--- WHAT YOU WILL DO ---
Going through the entries below, work out how many lines have the string "agent" in them. Give the number and nothing more.
———
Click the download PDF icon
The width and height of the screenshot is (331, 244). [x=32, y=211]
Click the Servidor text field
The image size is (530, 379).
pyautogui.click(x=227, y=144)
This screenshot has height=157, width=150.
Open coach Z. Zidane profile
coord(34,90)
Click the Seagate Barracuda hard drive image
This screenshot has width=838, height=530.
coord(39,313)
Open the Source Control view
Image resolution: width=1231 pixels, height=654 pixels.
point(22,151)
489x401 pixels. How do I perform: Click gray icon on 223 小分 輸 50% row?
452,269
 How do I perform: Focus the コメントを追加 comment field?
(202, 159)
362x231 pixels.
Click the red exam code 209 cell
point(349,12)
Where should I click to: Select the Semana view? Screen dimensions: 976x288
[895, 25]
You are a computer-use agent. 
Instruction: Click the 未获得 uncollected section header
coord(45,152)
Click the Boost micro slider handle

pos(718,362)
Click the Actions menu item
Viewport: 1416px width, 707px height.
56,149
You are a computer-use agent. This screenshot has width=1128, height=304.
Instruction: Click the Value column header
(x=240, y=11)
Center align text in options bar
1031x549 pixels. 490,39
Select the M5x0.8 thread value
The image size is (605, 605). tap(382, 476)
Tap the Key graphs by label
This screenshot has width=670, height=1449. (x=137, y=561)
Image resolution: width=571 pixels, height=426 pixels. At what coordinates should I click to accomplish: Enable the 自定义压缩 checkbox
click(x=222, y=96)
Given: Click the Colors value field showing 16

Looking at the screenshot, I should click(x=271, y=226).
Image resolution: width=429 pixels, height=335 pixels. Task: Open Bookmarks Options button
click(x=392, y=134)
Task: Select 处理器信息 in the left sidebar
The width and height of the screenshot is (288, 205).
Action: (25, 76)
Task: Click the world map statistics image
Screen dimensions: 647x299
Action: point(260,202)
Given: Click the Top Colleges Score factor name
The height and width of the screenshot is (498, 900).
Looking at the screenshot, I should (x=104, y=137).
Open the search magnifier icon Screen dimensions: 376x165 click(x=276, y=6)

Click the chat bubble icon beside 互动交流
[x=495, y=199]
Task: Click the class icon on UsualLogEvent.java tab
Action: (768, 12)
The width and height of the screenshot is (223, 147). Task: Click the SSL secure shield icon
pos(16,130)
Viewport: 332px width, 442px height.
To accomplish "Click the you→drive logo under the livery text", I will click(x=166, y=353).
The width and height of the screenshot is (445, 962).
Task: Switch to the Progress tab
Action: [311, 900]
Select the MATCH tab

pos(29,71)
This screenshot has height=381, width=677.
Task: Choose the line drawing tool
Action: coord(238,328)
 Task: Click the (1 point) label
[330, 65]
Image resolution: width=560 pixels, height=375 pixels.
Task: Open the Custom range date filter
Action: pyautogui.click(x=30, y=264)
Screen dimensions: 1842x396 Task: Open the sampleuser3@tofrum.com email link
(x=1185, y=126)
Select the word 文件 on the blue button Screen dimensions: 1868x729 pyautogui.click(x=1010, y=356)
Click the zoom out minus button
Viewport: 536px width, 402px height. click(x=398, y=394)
———
--- YOUR RESPONSE ---
2